UConn is ineligible for the 2013 NCAA tournament because so many Huskie players left in bad academic standing. In Kentucky’s case, it seems that these athletes are not in violation of the academic progress rule when they leave.
So here we go again. Kentucky has commitments for the November signing period from a trio of top five recruits: 6-6 Michigander James Young and the Harrison twins, Andrew and Aaron. And Calipari is in the thick of it for Nos. 3 and 6, who hail from Texas and California.
It is extremely difficult for the best players in the Commonwealth to get a scholarship from the state university. Calipari operates from coast to coast, and beyond.

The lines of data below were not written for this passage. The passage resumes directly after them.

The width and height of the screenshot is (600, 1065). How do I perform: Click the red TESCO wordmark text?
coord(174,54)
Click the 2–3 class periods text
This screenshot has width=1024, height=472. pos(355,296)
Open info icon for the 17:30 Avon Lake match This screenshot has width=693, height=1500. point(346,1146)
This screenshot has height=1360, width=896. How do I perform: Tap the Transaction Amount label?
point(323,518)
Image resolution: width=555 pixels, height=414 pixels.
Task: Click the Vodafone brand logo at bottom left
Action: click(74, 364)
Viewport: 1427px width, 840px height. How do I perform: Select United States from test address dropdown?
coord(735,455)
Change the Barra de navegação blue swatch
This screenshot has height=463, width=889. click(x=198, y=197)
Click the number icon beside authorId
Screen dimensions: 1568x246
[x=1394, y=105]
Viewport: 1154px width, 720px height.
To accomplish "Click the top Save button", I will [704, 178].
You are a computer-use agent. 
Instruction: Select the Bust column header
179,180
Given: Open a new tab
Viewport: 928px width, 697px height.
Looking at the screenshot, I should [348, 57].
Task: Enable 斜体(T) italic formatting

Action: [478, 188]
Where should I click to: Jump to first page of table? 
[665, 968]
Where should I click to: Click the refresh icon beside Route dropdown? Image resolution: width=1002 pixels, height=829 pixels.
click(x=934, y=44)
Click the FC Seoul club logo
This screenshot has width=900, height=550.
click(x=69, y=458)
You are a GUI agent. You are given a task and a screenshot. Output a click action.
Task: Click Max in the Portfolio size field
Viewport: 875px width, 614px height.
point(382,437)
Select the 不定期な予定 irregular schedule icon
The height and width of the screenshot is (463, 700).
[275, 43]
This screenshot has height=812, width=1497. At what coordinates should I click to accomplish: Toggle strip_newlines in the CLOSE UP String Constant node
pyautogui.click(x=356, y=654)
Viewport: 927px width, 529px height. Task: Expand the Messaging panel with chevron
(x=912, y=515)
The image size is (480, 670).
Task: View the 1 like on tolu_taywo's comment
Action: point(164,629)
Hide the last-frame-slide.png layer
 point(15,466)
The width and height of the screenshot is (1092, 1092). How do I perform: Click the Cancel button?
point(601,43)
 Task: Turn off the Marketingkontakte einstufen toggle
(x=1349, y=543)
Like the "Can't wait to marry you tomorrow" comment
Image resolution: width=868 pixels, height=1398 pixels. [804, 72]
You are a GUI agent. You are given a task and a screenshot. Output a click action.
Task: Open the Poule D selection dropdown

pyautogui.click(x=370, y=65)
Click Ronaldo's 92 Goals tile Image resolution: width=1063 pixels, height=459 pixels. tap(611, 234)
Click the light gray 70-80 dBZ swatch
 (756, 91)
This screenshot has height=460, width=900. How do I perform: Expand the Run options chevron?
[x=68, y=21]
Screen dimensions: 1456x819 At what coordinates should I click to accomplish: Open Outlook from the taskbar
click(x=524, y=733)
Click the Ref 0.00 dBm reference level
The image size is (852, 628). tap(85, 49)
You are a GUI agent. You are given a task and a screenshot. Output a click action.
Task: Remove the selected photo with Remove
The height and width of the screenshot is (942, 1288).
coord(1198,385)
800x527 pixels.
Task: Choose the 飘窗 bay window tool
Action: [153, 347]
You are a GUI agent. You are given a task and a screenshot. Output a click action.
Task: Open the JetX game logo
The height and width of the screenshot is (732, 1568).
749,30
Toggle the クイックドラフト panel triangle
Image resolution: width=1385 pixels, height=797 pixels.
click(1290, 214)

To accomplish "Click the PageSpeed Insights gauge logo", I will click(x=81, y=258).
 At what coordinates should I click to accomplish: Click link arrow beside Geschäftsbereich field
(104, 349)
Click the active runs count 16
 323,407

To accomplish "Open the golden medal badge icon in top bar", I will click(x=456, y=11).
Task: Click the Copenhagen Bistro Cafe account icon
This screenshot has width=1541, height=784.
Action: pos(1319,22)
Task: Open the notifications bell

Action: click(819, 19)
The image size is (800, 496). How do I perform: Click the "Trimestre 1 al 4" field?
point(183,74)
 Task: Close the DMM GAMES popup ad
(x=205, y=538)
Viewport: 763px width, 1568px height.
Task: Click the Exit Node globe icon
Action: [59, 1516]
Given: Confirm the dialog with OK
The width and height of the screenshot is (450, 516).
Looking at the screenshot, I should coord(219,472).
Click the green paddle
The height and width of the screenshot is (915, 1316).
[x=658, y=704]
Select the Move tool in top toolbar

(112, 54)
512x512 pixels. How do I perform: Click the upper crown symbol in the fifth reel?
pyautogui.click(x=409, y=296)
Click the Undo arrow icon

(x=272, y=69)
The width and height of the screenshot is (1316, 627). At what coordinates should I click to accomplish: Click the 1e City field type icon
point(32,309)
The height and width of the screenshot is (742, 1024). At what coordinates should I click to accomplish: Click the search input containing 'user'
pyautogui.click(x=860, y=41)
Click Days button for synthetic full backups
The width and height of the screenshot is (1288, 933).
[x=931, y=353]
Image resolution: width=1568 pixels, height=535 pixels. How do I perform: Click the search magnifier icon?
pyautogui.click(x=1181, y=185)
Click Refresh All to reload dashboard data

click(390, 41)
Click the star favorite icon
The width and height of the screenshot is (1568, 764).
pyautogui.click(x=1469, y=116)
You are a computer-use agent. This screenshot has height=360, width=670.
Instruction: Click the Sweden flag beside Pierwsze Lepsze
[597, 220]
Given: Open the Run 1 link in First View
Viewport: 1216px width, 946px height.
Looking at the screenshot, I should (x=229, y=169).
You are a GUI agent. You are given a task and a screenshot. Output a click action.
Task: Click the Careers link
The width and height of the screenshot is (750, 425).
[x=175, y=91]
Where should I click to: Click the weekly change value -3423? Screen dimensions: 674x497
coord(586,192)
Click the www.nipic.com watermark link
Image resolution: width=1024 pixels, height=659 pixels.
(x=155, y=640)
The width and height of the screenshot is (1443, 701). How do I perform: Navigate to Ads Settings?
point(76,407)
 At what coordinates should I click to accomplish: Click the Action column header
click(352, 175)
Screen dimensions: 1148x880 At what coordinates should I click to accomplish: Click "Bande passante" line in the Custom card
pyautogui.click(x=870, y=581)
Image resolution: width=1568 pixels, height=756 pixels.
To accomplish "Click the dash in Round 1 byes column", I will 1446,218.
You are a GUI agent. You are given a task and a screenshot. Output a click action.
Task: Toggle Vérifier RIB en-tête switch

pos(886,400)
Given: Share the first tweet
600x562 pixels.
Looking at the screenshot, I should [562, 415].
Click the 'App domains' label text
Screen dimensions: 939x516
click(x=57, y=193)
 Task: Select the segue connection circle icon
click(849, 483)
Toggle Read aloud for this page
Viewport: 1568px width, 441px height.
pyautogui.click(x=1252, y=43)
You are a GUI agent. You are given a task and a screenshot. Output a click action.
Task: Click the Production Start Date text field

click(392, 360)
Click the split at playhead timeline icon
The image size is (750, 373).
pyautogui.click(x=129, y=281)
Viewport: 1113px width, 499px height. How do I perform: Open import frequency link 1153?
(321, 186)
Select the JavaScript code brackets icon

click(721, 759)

This is their fourth No. 1 class in five years. In basketball, this is Kentucky’s World. Everybody else is just passing through.
— Rallying Louisiana Tech, now 5-1, came within a failed two-point conversion at :38 of tying Texas A&M (5-1) in a 59-57 thriller.
— High-ranked unbeatens dwindled by two when South Carolina and West Virginia tumbled. That’s two less for Ohio State, Kansas State and Notre Dame to worry about as these teams carrying Midwestern hopes squeezed by.